The For Sale sign in front of the house next door disappeared yesterday. I wonder if the new owners will actually live there, or if it’ll become just another rental again. Would be interesting to find out how much it ended up selling for. Might have to pick up the Sunday paper for the next few weeks and see if it shows up in the real estate transactions section.
Off to Houston again
It’s an early flight tomorrow morning to Houston for a short course on PET/CT at MD Anderson. With the arrival of our own PET/CT unit coming sometime in the next couple of months, it will be a good learning experience for me and a chance to get some hands-on experience working with them. Things are shaping up to get busy in the coming year once the unit gets up and running.
It will also be an opportunity to meet up with friends from back home who recently (relatively anyway) transplanted themselves to the area. Looking forward to the trip.
Coincidentally enough, it’s almost a year to the day since my last trip.
The 4-way stop conundrum
There are a couple of 4-way stops around work that I usually walk past once or twice a day. Over the years I’ve noticed a few things about drivers’ behaviour at these intersections, particularly older drivers. I think it must be one of those ‘southern politeness’ things.
Driver N pulls up to the intersection and stops, followed shortly after by drivers E, W and S. Now normally, whoever gets to the intersection first.
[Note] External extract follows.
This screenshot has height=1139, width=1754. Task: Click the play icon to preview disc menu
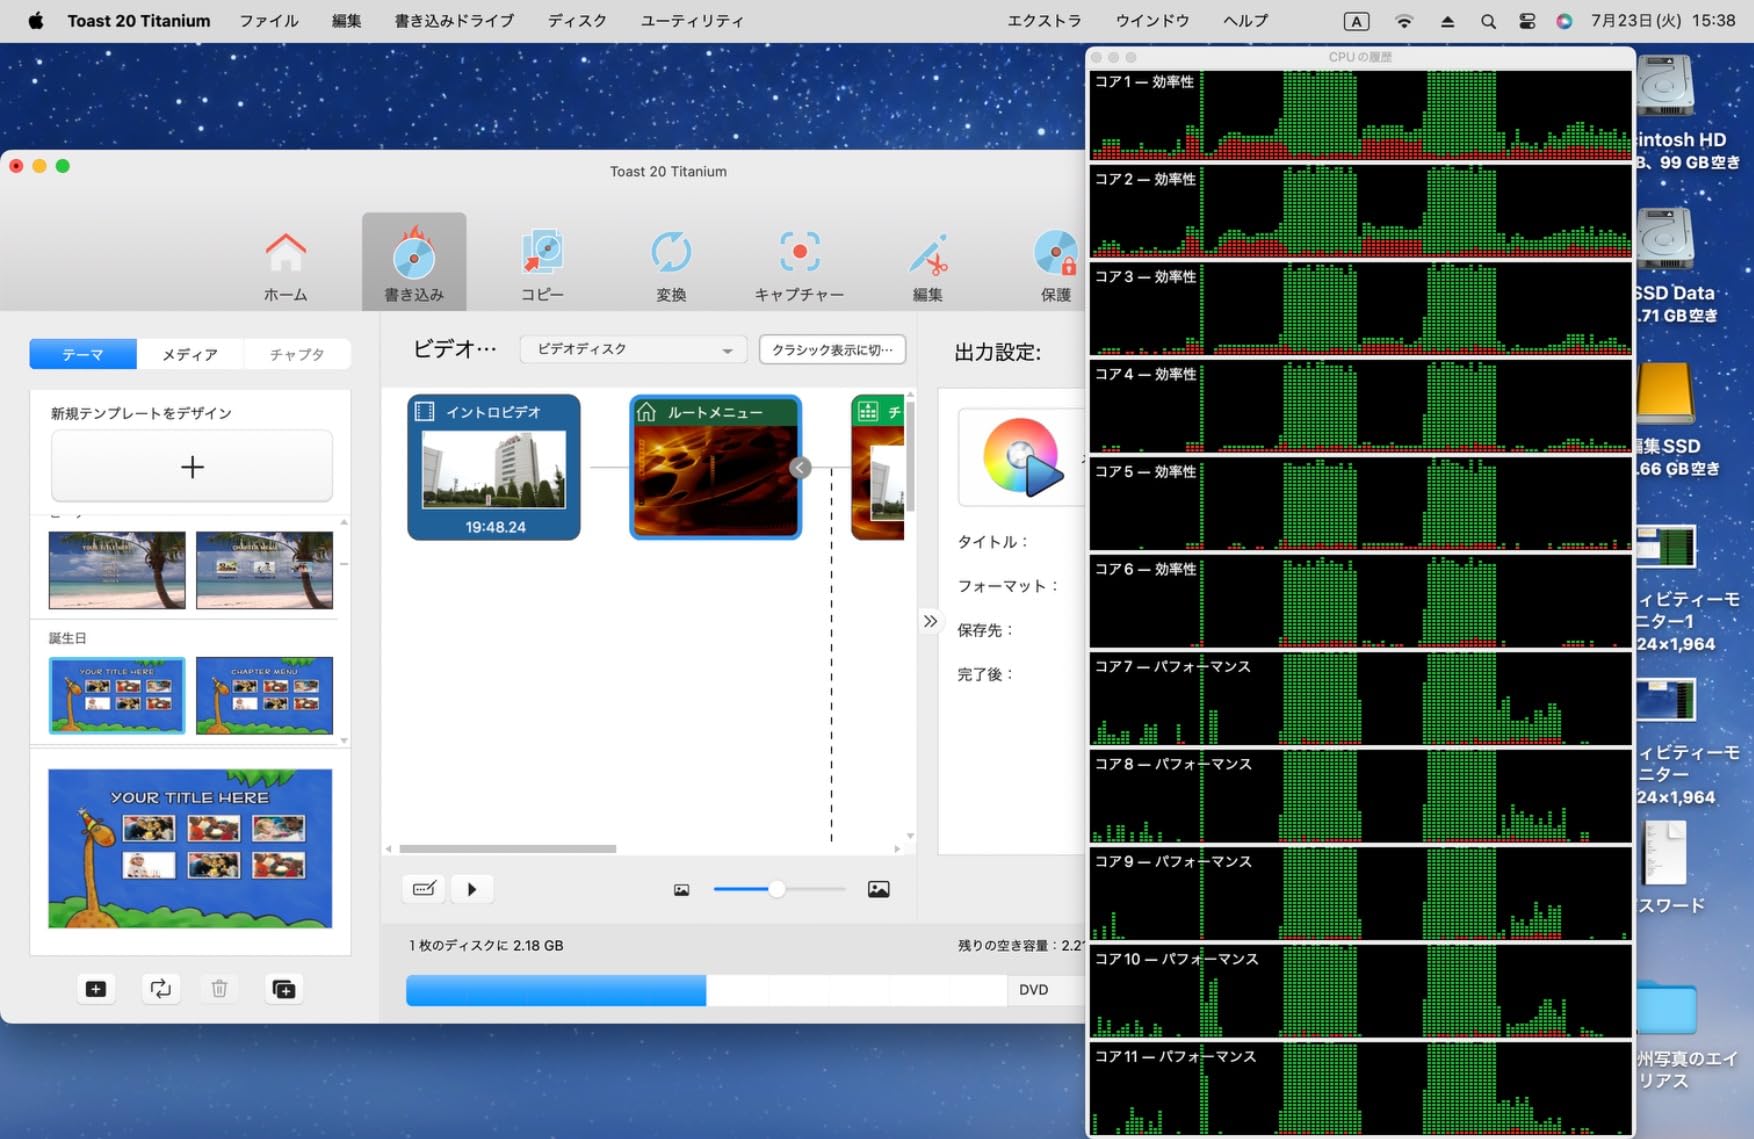click(471, 888)
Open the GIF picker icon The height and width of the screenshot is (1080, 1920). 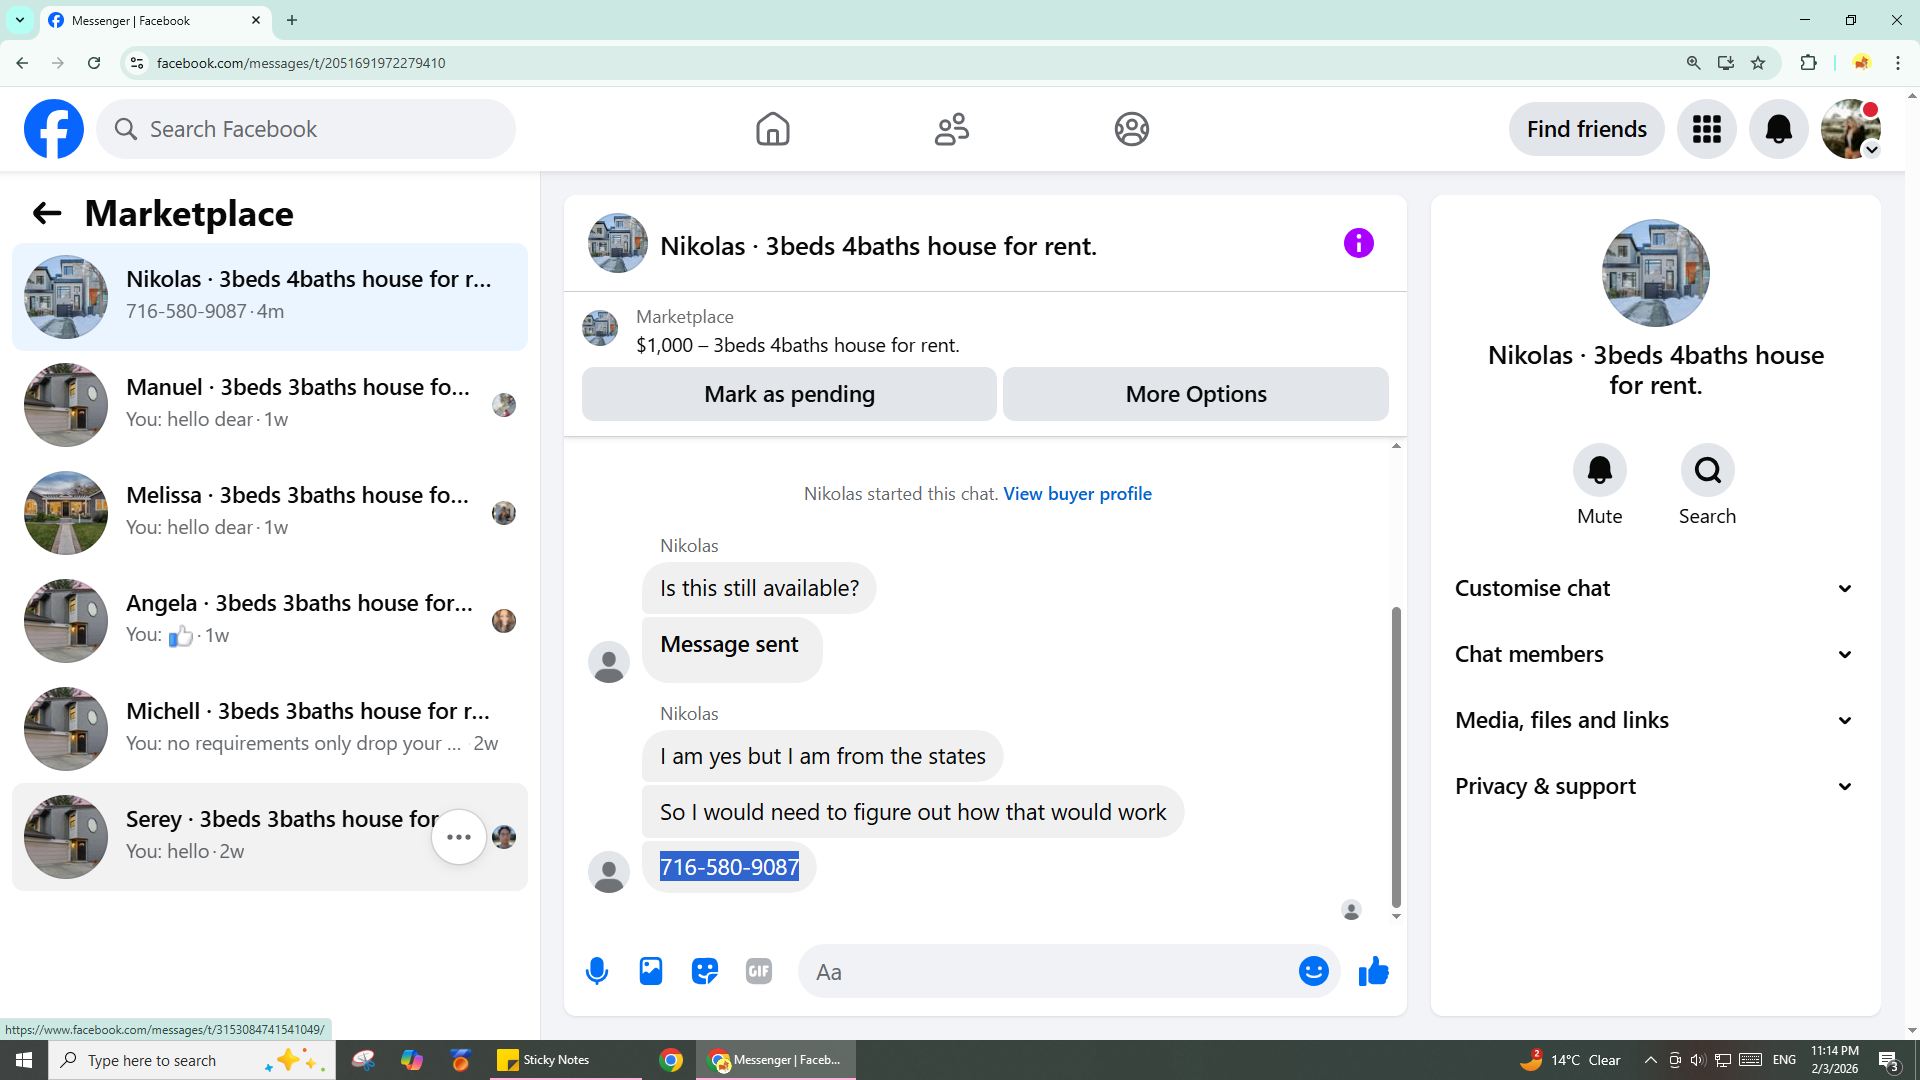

That way people get to go through nice and orderly.
However, people in the south tend to be extraordinarily polite, especially older folks. So Driver N, trying to be polite waits for the other drivers to go. Drivers E, W and S sit there waiting for Driver N to go, since he was there first. Everybody waits, holding up traffic until someone decides to go. Naturally, everyone decides to go at the same time. So they advance into the intersection, but suddenly, seeing the others go too, they stop (don’t want to get into a fender bender after all). Then you get this Mexican stand-off type of situation going where everybody is waiting for the other person to go.
Finally someone reaches the end of their patience and zooms through the intersection and traffic begins flowing again, until the next person comes along wanting to be polite.
Don’t let your guard down yet
With everybody dealing with the aftermath of Katrina and Rita still, and more finger pointing ever, NHC’s Tropical Weather Outlook says:
SHOWER ACTIVITY WITH THE TROPICAL WAVE ENTERING THE WESTERN CARIBBEAN SEA IS CURRENTLY LIMITED AND DISORGANIZED. HOWEVER… UPPER-LEVEL WINDS ARE EXPECTED TO GRADUALLY BECOME MORE CONDUCIVE FOR DEVELOPMENT… AND THIS SYSTEM COULD BECOME A TROPICAL DEPRESSION DURING THE NEXT DAY OR TWO.
Still two months left in the official season.
It’s a Floyd deja vu
It’s all over the news. People evacuating Houston only to get stuck and/or stranded on the highways. It’s deja vu for Charleston residents, who experienced the same thing during the evacuation for Hurricane Floyd. I was lucky enough not to get caught in it, since we left early. I was heading out to Atlanta anyway to take the ABR board exams, so we just left a little earlier than planned. A friend of mine who was supposed to take the same exam left a little later and got stuck in the gridlock. 8 hours to drive what normally takes 2 hours.
After Floyd turned into a non-event for Charleston, there was heck to pay.
The Houston problem is a probably as bad or worse than what happened here. I imagine there will be much accounting and many people being taken to task once everything is over. Well, at least people seem to be taking the potential threat seriously and evacuating. Hopefully my friend Joe is making out ok. Last I heard via another friend was it took him 8 hours to go 60 km. It almost would have been faster to walk that distance.
With Rita back down to a Cat 3 storm, I expect that it will be less catastrophic than most people were anticipating back when it was a monster Cat 5 with 175 mph winds. Fortunately the NHC forecast doesn’t have Rita getting much stronger as it heads towards the coast.
From the 5 AM discussion:
TRACK GUIDANCE IS NOW CLUSTERED ABOUT A LANDFALL ON THE UPPER TEXAS COAST IN ROUGHLY 30 HR…WITH THE MODEL TRACK BEING SPREAD BETWEEN SAN LUIS PASS AND SABINE PASS. THE FORECAST TRACK UP TO LANDFALL IS ESSENTIALLY AN UPDATE OF THE PREVIOUS PACKAGE. AFTER LANDFALL…THE GUIDANCE BECOME VERY DIVERGENT AS HIGH PRESSURE BUILD TO THE WEST AND POSSIBLY NORTH OF RITA. GIVEN THE SPREAD…THE FORECAST TRACK WILL CALL FOR LITTLE MOTION AFTER 72 HR JUST AS THE PREVIOUS FORECAST DID. THIS STALLING WILL POSE A SERIOUS RISK OF VERY HEAVY RAINFALL WELL INLAND.